Il n’aime pas les héros et déteste une hollywoodisation de la télé française où les présentateurs de JT sont castés pour leur physique mais n’ont pas leur carte de presse. Durand, c’est un journaliste à l’ancienne qui s’est retrouvé « bombardé » envoyé spécial à Bassorah parce que tous les grands reporters d’Europe 1 étaient en vacances le jour où l’Irak a attaqué l’Iran. Ce fils de galeriste est aussi un fin connaisseur de l’art contemporain. Et un amoureux des livres qui a longtemps animé sur France 2 des émissions littéraires : Campus et Esprit libre. Ce journaliste éclectique vient de présider le premier prix littéraire de la Mamounia, un prix qui n’a rien d’un festival de mondanités. D’ailleurs, il confie ses choix en short, au bar d’un palace où l’on croise plus d’intellos que de people.
MON LIVRE
J’ai acheté aux enchères Les chants magnétiques que Breton et Soupault ont écrit à 20 ans. C’est l’édition de Breton avec une lettre de Soupault à l’intérieur. C’est une sorte d’impro comme un morceau de jazz, tout est expérimental. C’est une période fascinante et l’aventure de ces jeunes types est inouïe. Pourtant, je ne suis pas un amateur du surréalisme. Et si vous me demandez le livre qui m’a vraiment marqué, je vous répondrais Au-delà des ténèbres de Conrad.
MON MAROC
Je vais dire des banalités mais c’est un pays magnifique. Il m’arrive souvent de le défendre quand on en dit du mal, quand on raconte que ce pays est trop sucré. Trop sucré face au vent de l’Atlantique ? Et puis j’ai vu le Maroc changer.

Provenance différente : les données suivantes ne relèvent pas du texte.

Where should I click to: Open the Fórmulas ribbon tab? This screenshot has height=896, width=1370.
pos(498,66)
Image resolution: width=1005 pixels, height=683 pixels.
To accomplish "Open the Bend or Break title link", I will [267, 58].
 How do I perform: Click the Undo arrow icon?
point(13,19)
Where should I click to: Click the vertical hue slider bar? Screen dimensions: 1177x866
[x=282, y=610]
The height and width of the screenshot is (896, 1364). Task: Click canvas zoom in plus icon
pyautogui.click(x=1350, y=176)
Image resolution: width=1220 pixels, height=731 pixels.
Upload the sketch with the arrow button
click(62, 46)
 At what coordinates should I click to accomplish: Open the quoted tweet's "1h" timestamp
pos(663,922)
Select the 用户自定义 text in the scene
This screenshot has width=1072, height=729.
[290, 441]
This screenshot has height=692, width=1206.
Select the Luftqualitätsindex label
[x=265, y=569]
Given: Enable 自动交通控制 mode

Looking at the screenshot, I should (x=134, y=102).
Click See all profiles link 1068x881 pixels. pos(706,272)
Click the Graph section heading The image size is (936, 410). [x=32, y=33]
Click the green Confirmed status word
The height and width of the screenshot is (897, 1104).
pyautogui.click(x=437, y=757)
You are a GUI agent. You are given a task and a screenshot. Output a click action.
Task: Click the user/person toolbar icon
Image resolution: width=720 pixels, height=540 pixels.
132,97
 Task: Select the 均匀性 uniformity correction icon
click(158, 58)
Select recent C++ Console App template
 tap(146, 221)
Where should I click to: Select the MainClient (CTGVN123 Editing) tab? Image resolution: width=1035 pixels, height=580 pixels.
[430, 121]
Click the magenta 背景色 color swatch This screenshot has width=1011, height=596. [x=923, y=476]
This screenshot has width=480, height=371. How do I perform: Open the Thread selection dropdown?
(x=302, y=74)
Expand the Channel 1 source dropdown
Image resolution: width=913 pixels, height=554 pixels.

Lors de mon premier séjour, pour des vacances en famille, on m’avait retenu sept heures à la douane parce que j’avais benoîtement déclaré que j’étais journaliste…
L’ART QUE J’AIME
Aujourd’hui, l’art plastique est plus intéressant que le cinéma, la littérature ou une partie de la musique. C’est ce qui bouge le plus et ce qui reste. Regardez comment Hopper a influencé Wenders ou Lynch. Un million de personnes vont voir une expo Monet et pas plus de 5 000 lisent André Gide par an. La littérature se démode tellement plus vite que l’art. C’est ce que j’ai dit à BineBine…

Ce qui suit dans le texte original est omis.